Ask HN: How to determine temperature of text? - manch

Given a review, say, about a book. What is the best way to determine if the review likes the book or hates it? Just doing a keyword search of "good" or "best" doesn't seem to cut it. What if the review says something like "this is not as good as that"? Some semantic analysis seems necessary.<p>The harder question: now that we know the review is positive, how can we assign a degree of positiveness? "The best since sliced bread" is much more positive than "good, but can be better".
======
mbrubeck
The usual approach for these problems is to admit that you don't know what the
rules are, and instead train a statistical classifier based on some sample
data:

<http://crm114.sourceforge.net/>

Depending on how hard your problem is, the accuracy of the classifier may not
be very good.
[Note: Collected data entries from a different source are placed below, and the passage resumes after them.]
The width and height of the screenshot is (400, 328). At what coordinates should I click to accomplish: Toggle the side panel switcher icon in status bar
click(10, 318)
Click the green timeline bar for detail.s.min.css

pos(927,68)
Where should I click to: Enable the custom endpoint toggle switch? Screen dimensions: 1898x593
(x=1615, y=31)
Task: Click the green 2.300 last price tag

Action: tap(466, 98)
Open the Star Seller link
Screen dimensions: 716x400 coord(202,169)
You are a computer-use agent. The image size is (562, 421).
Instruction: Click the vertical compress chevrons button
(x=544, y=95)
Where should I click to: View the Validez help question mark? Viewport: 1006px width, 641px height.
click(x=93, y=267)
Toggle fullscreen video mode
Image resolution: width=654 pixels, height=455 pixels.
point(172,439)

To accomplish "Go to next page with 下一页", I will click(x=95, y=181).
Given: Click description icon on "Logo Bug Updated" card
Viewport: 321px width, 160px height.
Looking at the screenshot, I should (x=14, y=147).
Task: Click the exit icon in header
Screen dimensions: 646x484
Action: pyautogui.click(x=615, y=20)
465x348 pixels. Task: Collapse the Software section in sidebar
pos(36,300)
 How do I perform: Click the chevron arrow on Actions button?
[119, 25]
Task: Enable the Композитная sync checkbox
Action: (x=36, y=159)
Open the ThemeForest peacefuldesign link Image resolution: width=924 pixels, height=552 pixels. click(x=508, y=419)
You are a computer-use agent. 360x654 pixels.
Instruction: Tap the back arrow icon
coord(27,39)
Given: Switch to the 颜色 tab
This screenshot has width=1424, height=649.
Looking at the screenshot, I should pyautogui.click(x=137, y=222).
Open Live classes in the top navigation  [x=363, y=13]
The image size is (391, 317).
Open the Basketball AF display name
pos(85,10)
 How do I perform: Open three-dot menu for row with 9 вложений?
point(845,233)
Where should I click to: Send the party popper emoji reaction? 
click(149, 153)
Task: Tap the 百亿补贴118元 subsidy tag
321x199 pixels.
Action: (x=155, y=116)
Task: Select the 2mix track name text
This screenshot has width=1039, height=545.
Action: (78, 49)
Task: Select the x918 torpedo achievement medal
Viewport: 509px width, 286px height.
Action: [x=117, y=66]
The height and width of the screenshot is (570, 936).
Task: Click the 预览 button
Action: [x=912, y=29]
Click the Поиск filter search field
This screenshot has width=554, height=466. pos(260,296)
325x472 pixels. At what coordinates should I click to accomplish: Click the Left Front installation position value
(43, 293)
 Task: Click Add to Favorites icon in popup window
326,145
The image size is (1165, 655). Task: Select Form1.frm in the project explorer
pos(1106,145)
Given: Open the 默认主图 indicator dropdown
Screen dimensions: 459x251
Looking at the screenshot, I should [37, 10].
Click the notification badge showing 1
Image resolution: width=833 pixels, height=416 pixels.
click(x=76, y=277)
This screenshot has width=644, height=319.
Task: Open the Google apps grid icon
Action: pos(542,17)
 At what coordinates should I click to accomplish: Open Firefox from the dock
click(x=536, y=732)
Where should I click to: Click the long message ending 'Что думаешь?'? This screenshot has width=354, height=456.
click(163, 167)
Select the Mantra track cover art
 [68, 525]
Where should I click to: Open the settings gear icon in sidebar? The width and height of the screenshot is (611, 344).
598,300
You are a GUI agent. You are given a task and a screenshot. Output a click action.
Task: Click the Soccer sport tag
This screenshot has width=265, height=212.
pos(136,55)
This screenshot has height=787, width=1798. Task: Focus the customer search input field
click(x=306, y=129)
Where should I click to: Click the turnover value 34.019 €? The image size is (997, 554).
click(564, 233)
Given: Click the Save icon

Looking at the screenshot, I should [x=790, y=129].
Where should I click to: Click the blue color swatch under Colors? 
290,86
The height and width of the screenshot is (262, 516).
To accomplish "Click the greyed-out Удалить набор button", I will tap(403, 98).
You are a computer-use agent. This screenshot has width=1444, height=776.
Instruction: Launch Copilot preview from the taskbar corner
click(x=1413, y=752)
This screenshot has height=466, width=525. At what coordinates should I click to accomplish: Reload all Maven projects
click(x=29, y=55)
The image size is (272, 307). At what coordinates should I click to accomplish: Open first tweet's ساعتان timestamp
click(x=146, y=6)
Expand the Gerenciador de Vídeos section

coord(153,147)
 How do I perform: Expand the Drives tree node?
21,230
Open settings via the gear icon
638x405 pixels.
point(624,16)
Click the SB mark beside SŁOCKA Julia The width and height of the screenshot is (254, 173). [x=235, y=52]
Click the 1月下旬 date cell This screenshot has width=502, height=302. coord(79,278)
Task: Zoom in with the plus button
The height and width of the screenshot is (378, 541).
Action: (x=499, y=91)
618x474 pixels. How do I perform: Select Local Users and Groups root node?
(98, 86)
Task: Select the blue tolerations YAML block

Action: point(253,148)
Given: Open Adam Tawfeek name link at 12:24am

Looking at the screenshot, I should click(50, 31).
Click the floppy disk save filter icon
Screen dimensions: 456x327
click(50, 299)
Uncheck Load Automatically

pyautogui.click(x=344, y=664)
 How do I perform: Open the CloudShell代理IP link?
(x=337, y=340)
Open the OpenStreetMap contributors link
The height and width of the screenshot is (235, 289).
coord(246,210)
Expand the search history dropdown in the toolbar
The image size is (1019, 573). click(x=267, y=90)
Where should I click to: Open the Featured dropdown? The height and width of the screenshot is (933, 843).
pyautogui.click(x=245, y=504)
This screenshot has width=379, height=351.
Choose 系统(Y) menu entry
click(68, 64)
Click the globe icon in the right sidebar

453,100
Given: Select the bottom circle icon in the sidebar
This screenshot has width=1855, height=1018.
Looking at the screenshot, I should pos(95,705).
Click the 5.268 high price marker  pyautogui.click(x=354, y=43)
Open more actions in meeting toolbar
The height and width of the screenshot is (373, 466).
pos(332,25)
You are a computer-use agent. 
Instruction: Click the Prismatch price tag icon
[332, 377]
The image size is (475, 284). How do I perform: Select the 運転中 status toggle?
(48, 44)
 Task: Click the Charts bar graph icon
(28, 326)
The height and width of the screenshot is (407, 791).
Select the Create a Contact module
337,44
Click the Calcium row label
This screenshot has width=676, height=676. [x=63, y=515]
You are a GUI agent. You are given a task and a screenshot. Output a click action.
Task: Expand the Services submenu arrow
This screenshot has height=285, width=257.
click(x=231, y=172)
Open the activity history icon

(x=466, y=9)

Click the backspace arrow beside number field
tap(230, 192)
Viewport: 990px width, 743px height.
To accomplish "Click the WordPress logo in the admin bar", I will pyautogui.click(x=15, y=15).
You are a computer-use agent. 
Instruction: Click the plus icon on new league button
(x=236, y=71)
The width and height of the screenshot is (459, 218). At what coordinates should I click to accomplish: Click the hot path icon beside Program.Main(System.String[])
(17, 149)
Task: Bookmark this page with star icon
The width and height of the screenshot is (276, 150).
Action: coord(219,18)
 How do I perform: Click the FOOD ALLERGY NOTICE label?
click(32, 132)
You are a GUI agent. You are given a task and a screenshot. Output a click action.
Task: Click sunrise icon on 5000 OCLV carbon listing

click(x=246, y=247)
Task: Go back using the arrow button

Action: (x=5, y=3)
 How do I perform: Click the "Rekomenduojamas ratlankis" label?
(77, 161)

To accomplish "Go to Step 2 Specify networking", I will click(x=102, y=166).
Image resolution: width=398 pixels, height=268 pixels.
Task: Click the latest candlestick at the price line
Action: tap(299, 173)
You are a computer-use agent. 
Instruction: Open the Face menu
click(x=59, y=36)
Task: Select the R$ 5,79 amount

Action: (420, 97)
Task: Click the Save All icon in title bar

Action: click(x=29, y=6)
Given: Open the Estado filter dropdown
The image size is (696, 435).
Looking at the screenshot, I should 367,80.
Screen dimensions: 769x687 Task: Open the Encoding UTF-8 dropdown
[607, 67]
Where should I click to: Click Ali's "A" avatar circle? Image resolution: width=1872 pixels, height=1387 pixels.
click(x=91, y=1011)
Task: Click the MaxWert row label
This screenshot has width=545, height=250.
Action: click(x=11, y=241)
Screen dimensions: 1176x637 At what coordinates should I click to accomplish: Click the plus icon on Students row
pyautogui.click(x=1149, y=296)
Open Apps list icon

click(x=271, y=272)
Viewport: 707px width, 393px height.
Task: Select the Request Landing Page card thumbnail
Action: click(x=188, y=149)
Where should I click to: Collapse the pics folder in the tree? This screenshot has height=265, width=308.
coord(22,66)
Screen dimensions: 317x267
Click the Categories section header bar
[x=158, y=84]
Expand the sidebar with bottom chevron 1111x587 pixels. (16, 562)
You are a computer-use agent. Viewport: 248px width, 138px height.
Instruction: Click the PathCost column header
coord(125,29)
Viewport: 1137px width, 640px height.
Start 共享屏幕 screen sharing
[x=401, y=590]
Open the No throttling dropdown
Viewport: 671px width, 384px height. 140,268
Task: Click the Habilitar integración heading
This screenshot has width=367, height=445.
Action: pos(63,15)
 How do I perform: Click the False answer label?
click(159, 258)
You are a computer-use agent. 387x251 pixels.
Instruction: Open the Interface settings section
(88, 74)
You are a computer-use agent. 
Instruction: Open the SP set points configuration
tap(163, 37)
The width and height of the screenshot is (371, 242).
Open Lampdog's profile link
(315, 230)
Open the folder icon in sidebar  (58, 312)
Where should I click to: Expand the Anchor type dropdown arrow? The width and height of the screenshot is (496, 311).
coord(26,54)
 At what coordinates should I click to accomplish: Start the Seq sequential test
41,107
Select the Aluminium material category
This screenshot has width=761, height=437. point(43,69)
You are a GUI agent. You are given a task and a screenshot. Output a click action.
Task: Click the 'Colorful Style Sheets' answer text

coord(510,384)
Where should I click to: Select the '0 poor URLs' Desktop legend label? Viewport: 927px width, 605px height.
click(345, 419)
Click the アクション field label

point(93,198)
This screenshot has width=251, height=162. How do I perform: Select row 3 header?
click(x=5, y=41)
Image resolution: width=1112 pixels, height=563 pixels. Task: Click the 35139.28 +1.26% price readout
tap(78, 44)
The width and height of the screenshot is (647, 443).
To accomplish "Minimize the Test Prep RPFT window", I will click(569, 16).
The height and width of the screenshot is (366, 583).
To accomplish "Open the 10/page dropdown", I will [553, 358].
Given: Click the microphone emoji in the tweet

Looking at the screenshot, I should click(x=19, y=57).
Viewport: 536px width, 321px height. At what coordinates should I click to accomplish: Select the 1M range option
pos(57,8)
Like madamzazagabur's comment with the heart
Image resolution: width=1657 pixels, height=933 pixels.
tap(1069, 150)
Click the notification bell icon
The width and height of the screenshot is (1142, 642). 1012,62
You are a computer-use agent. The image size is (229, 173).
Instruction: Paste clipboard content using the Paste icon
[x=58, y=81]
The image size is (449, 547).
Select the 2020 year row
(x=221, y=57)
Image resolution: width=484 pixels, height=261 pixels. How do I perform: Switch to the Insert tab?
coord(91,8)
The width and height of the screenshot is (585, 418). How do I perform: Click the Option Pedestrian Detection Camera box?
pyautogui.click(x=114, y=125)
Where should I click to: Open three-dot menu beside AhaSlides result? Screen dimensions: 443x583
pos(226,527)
You can try to come up with fancier "features" to extract from
the items and feed to the classifier, or you can use "artificial artifical
intelligence" and just farm out the work to Mechanical Turk at a penny per
review.

------
gdp
Well outside my field, but I believe this is a reasonably well-established
problem in text processing/NLP, known as "Sentiment Analysis" -

<http://en.wikipedia.org/wiki/Sentiment_analysis>

My very brief google scholar search on that key phrase turned up a whole lot
of results that look like they may provide fairly concrete algorithms and
techniques for doing what you describe.

------
keefe
As other posters have said, it's a genuinely hard problem that touches on
natural language quantification. You can find an excellent resource on the
relationship between english words here <http://wordnet.princeton.edu/>. You
could manually rank a set of adjectives and then use wordnet to find synonyms
and generate some heuristic from there, but the bottom line is I think it's
going to be a huge time sink unless you get someone with NLP experience
involved.

------
manch
Thank you all for your wonderful comments. I now have some concrete directions
to look. I must say it is much harder than I initially thought.

Are there companies employing any of these techniques to provide some service?
This seems to be the next step up from keyword-based search. I remember seeing
some startups providing a gauge of positive press coverage on stock symbols.
How do they do it?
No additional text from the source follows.